The short answer is, you get anonymity. That may or may not matter to you. If you’re doing something naughty online, something primitive but nonetheless common and quite human, in that case you might just open an incognito or secret window. Tor isn’t really necessary for all that. But if you have objections to corporations’ swarms of trackers, if the persistent marksmanship of the targeted ads in your inbox has begun to unnerve you, or if you have moral objections to the various snoops out there, or if, as I -wrote about last week-, you can, quite simply, imagine finding yourself suddenly, strangely, uncharacteristically desiring utter secrecy; in any or all of these cases you’ll want to be aware of the Tor Browser as an option.
But masking your traffic through the Tor Network entails certain drawbacks. First, the process itself of masking via relays, of leaping from node to node, will slow your browsing down noticeably.
But second, and more worth pausing over, the very use of a Tor Browser attracts attention. The NSA assumes anyone who uses it is a foreign national, and proceeds accordingly.
I should point out that this doesn't mean the NSA can actually get you through the Tor network; only that they are alerted, and will perhaps try other means, as they have before. 
I imagine two agents sitting in an unmarked sedan, surveilling suburban America.
“Look at this one, Roy,” says one, pointing to the rolling data on his laptop, from the top of which sprouts a small, rotating satellite dish. “Using Tor, the terrorist.”
            His partner snarls in response, chewing on a match.
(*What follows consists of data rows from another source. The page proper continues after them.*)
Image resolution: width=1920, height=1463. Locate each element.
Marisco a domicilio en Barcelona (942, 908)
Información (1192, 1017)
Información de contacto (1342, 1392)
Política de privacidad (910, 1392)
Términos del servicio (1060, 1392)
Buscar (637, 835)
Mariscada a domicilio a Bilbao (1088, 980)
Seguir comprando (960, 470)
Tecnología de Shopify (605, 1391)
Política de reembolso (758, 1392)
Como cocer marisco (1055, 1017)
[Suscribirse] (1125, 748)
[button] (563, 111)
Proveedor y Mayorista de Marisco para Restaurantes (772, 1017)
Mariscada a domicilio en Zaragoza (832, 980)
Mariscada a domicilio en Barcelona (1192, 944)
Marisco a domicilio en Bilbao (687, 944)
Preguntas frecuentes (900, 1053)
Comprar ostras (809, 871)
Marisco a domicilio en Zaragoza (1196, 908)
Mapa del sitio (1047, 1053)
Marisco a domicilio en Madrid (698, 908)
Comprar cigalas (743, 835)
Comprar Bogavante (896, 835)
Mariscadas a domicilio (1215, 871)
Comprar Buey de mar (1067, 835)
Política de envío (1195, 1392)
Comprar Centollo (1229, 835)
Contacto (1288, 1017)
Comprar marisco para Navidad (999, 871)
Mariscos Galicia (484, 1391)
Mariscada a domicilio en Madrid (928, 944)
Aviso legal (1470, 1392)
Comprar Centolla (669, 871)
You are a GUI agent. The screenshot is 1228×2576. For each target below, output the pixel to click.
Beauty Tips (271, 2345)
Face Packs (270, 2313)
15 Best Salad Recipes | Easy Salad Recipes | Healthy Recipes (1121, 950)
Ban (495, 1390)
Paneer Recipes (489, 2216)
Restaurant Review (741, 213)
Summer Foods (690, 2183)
Roy’s the loose cannon of the two, drinks Redbull like its water. “They’re everywhere,” he says, making a fist. “Like roaches. Turns my stomach, Dan.”
            “Mine, too.” Dan closes his laptop. “Let’s roll out.”
            “Son. Of. A. Bitch!” Something else has caught Roy’s attention. He jerks his chin toward the tinted window. Across the street, in a cul-de-sac, a woman has just carried groceries into her home, closing the door behind her. Right before their eyes, she draws the curtains.
“See that!” The match snaps between Roy’s teeth. “The brazen terrorist!”
            “Has to be ISIS,” his partner nods. “That level of depravity. In broad daylight.”
“Curtains, curtains!” Roy says and tosses back a Redbull in one gulp. “Of all the miserable, low-down, dirty terrorist tricks . . .”
He shakes his head and continues resolutely, solemnly, as they cock their pistols in unison, “You know, Dan, I’m going to enjoy this one . . . Yes, I’m going to savor it.”